What you will do: Within the data below, find the string "agent" and return each line where it occurs.
┌─ Exercise materials
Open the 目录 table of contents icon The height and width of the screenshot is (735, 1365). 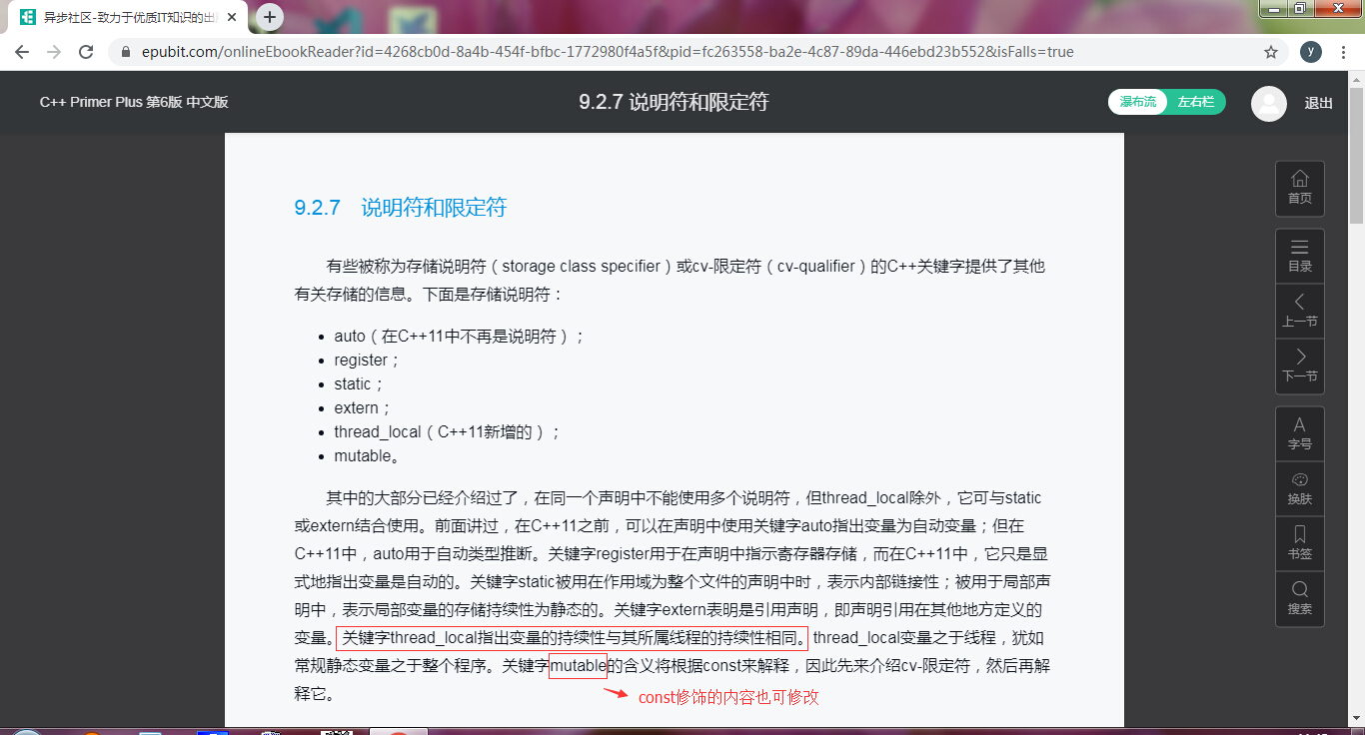click(x=1299, y=256)
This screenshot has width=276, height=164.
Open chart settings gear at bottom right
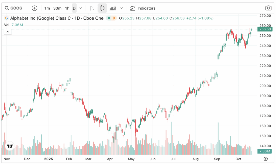click(x=266, y=159)
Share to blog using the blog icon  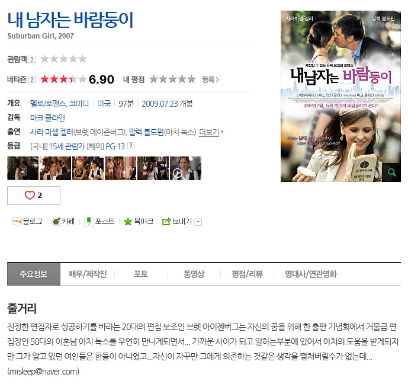pos(17,222)
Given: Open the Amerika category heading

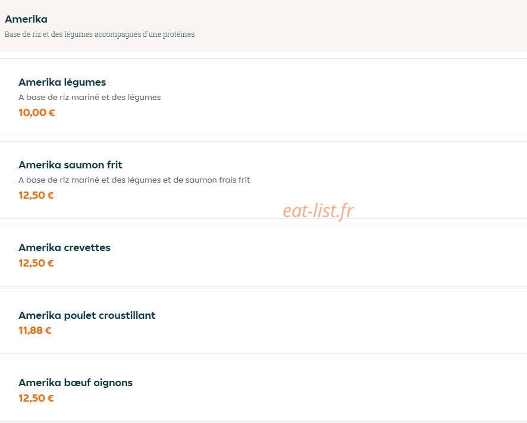Looking at the screenshot, I should [26, 19].
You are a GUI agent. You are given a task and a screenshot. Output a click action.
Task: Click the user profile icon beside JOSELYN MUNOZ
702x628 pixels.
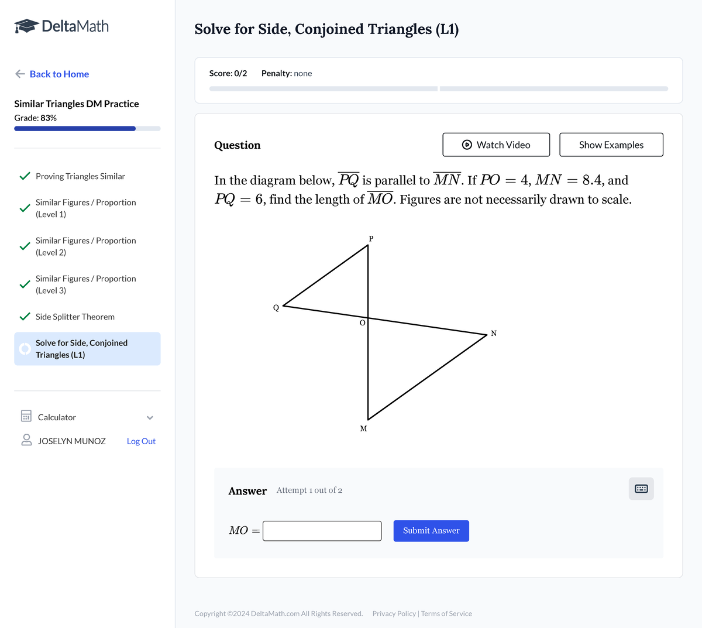[x=26, y=440]
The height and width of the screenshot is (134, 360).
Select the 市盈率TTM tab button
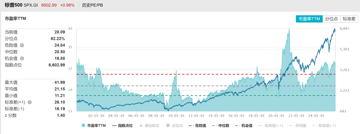point(309,19)
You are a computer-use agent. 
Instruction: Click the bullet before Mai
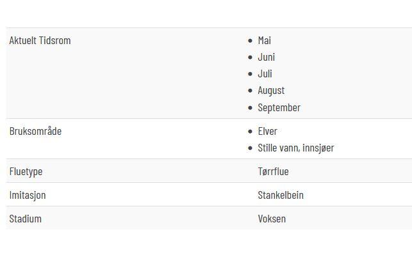[x=250, y=41]
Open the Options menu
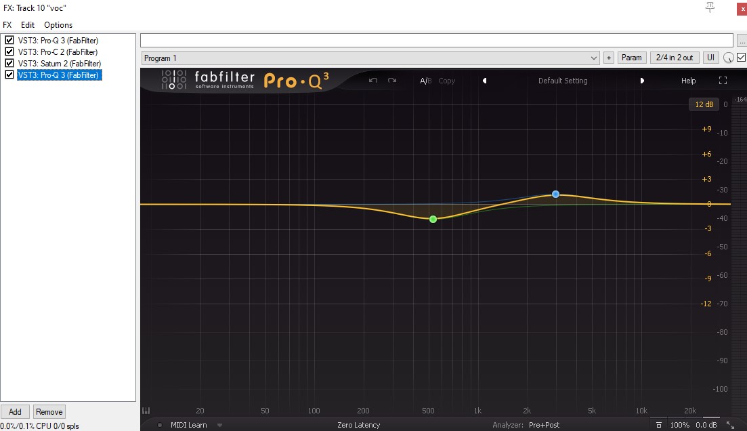Image resolution: width=747 pixels, height=431 pixels. point(58,25)
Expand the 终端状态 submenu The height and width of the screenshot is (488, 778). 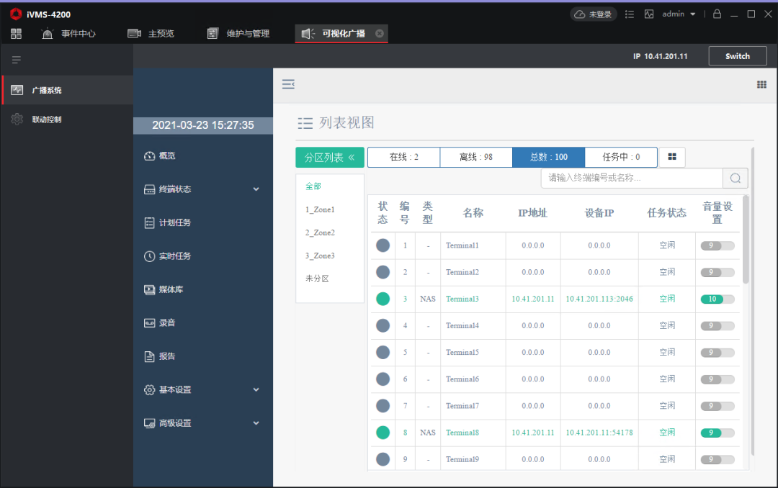coord(256,189)
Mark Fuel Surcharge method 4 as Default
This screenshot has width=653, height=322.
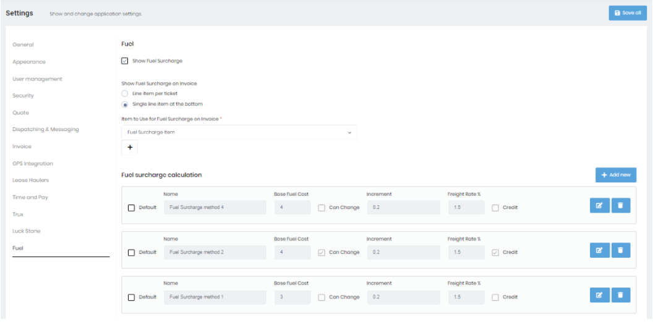(x=131, y=208)
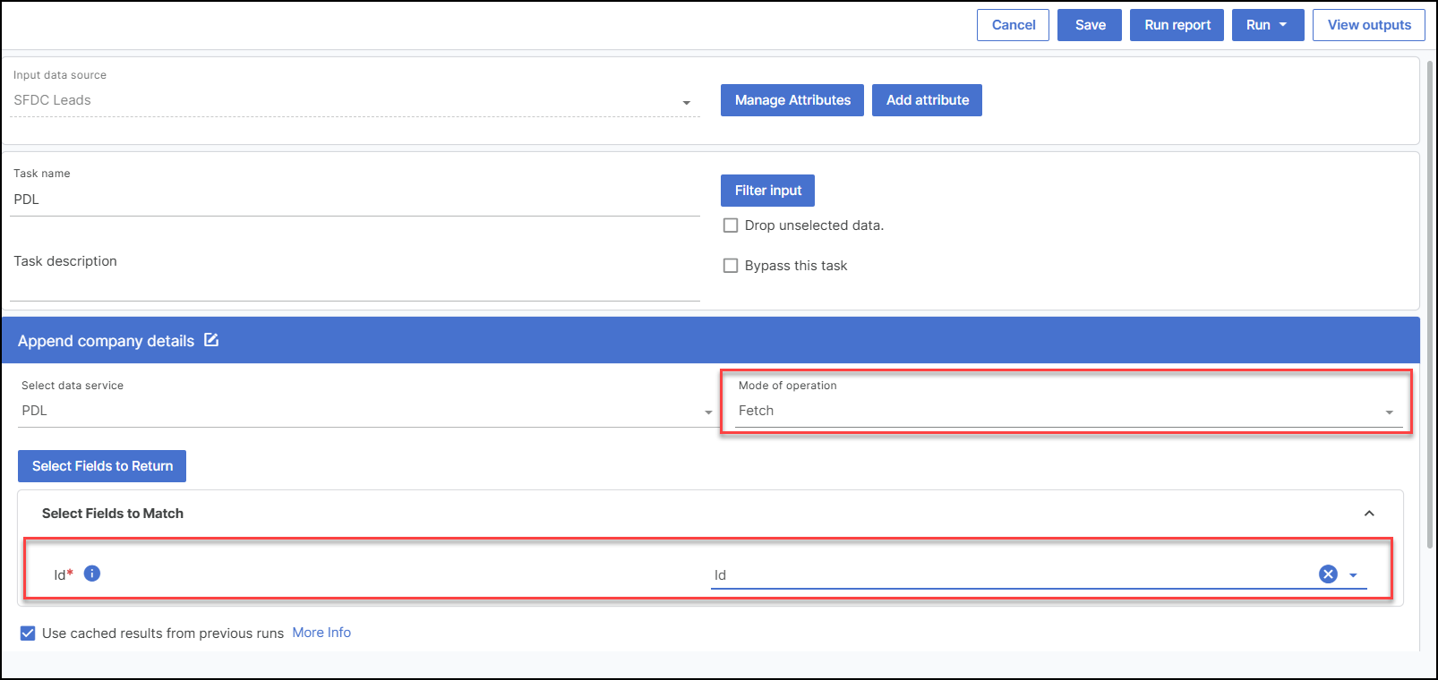This screenshot has width=1438, height=680.
Task: Enable the Drop unselected data checkbox
Action: pyautogui.click(x=731, y=225)
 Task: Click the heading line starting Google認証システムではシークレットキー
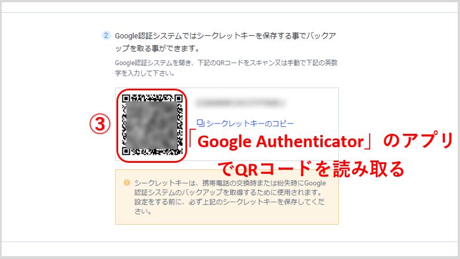tap(225, 36)
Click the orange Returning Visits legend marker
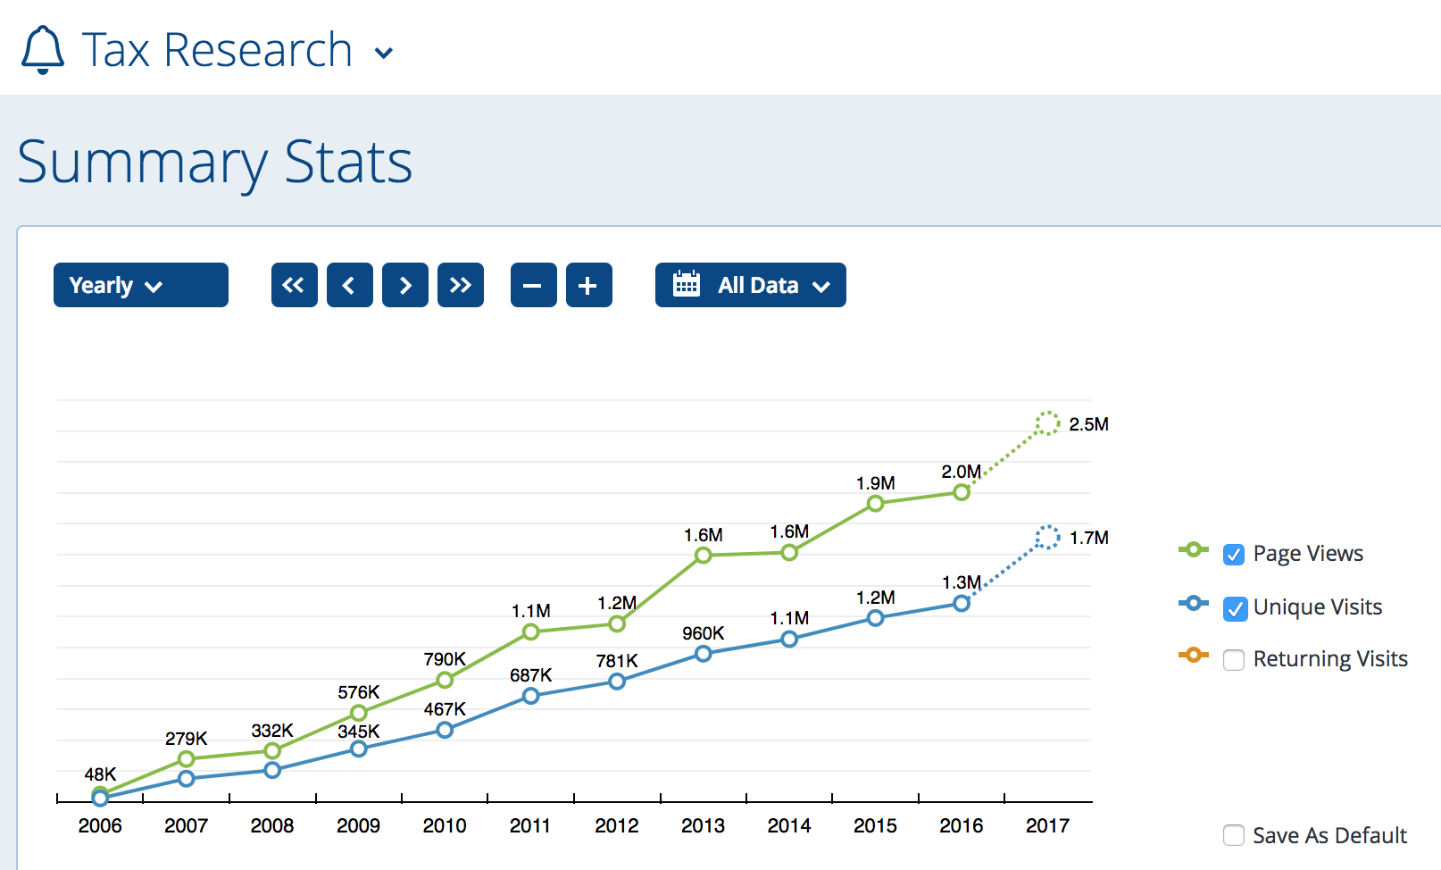The image size is (1441, 870). point(1193,655)
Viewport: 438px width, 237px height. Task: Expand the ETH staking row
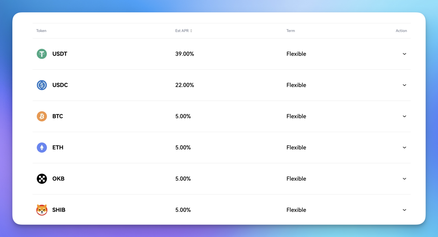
└─
Output:
You are a GUI agent. You are given a task and a screenshot. Output a click action.
You are a computer-use agent. 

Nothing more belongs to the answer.